I- O âmbito dos poderes de cognição do Pleno da Secção de Contencioso Administrativo cinge-se à matéria de direito nos casos em que decide em segundo grau de jurisdição (art. 21, n. 3, do ETAF), daqui resultando que os erros eventualmente cometidos pelo acórdão da Subsecção recorrido na apreciação das provas e na fixação dos factos materiais da causa não pode ser objecto do recurso para o Pleno, "salvo havendo ofensa de uma disposição expressa de lei que exija certa espécie de prova para a existência do facto ou que fixe a força de determinado meio de prova" (art. 722, n. 2, do CPC).
II- Tendo o acórdão recorrido julgado não provada parte da actuação, integrativa de infracção disciplinar continuada, pela qual o recorrente foi punido pelo acto contenciosamente impugnado, impõe-se a anulação deste acto, pois a continuação infraccional consubstanciada nos restantes factos constantes da acusação é uma realidade diferente da infracção por que foi punido o recorrente, não sendo admissível que se defenda à não anulação do acto impugnado com o argumento de que o erro de apreciação relativamente a uma parte da conduta do arguido não interfere na determinação da pena por forma a conduzir a uma decisão punitiva diferente, pois, como é sabido, os tribunais não podem substituir-se à Administração activa no exercício da função administrativa.

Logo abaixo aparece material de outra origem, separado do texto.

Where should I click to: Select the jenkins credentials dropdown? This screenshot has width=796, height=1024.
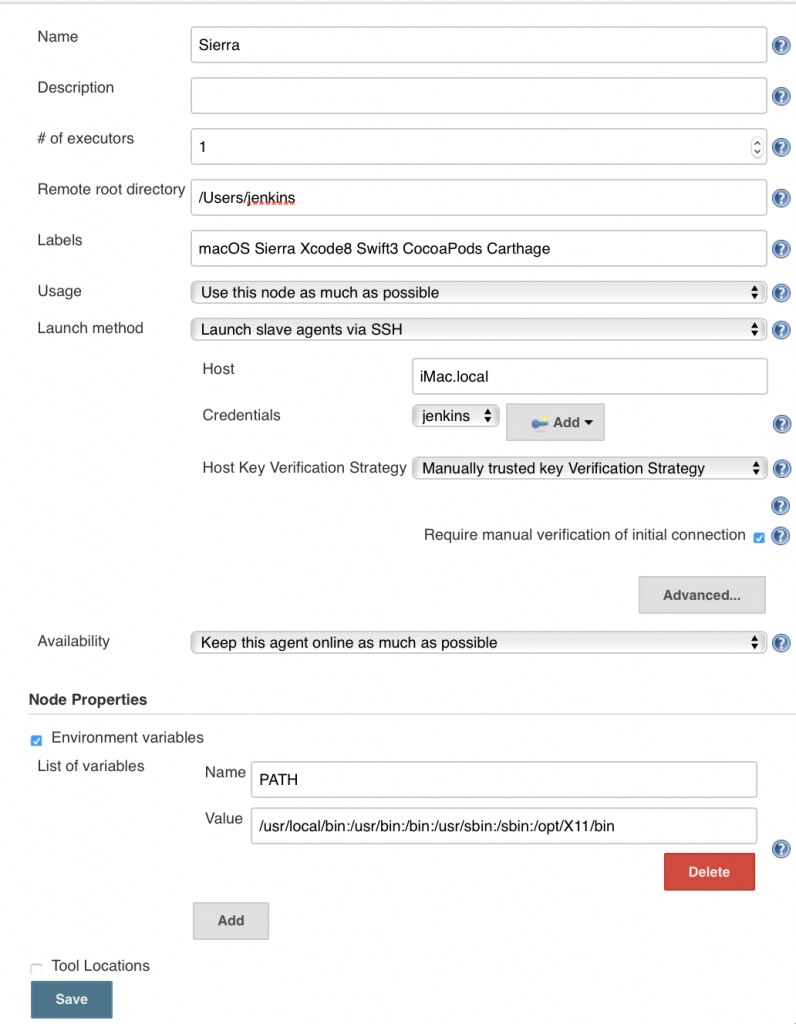(455, 416)
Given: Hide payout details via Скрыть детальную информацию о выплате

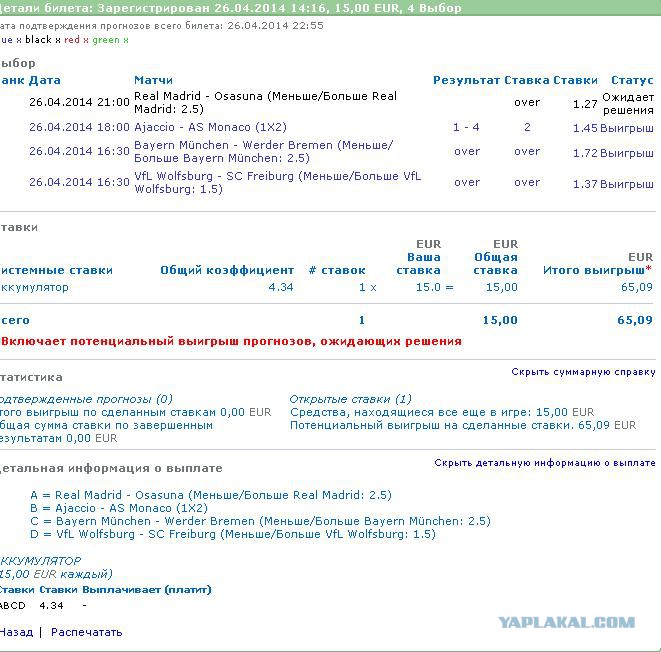Looking at the screenshot, I should click(x=544, y=463).
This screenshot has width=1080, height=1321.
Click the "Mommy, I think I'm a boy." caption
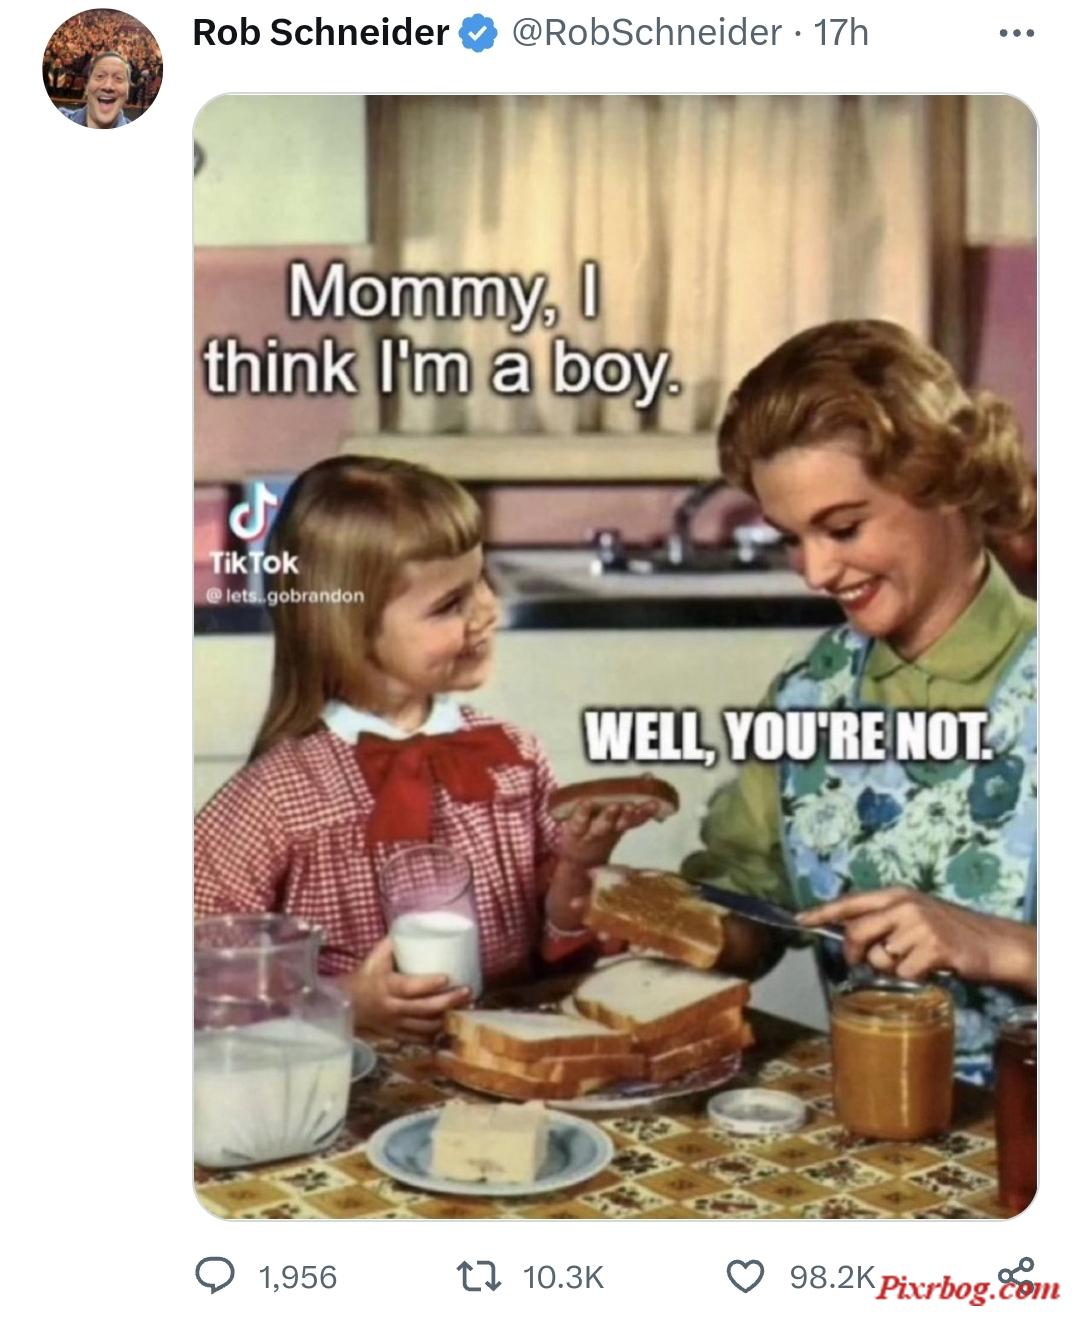coord(444,332)
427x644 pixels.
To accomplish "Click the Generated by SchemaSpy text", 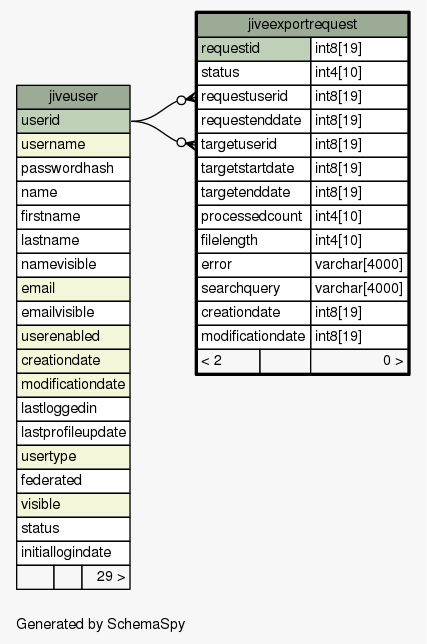I will click(x=101, y=624).
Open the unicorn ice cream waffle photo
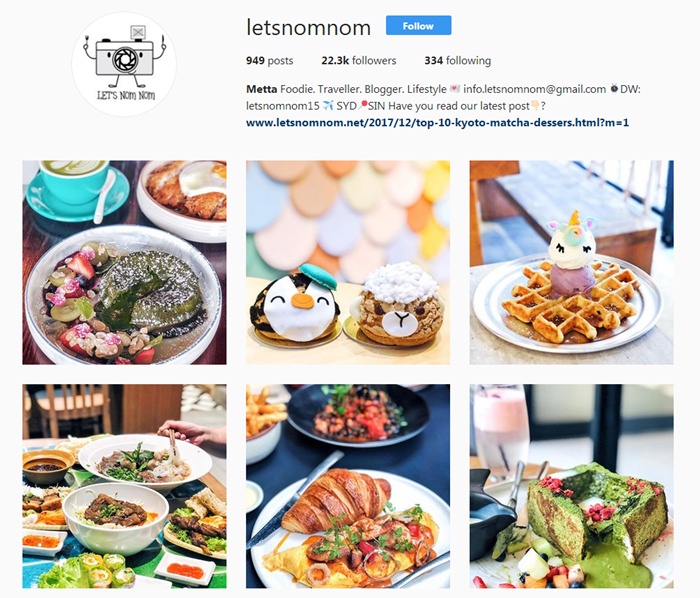The image size is (700, 598). [571, 262]
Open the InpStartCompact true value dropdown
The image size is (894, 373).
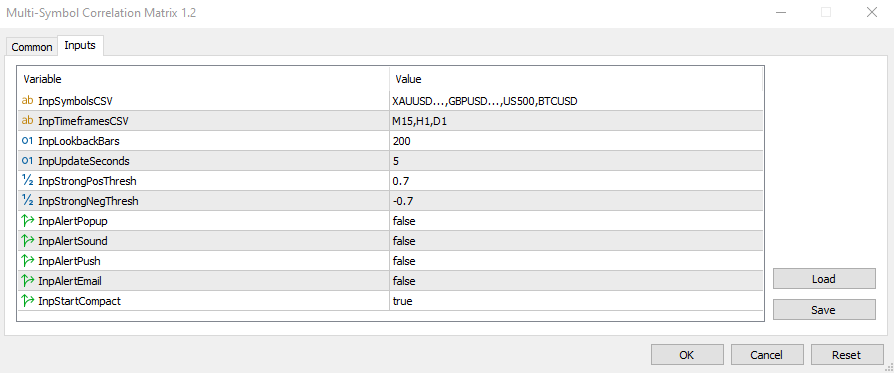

III- O princípio do aproveitamento dos actos administrativos, negando a eficácia invalidante de vício constatado, só poderá valer em casos de actividade vinculada da Administração e apenas quando se possa afirmar, com inteira segurança, que o novo acto a praticar pela Administração em execução do julgado anulatório teria forçosamente conteúdo decisório idêntico ao acto anulando, o que não se verifica no domínio disciplinar, em que a dosimetria das penas a aplicar em concreto, respeitada a correcção do enquadramento jurídico-disciplinar, comporta uma inarredável margem de discricionariedade.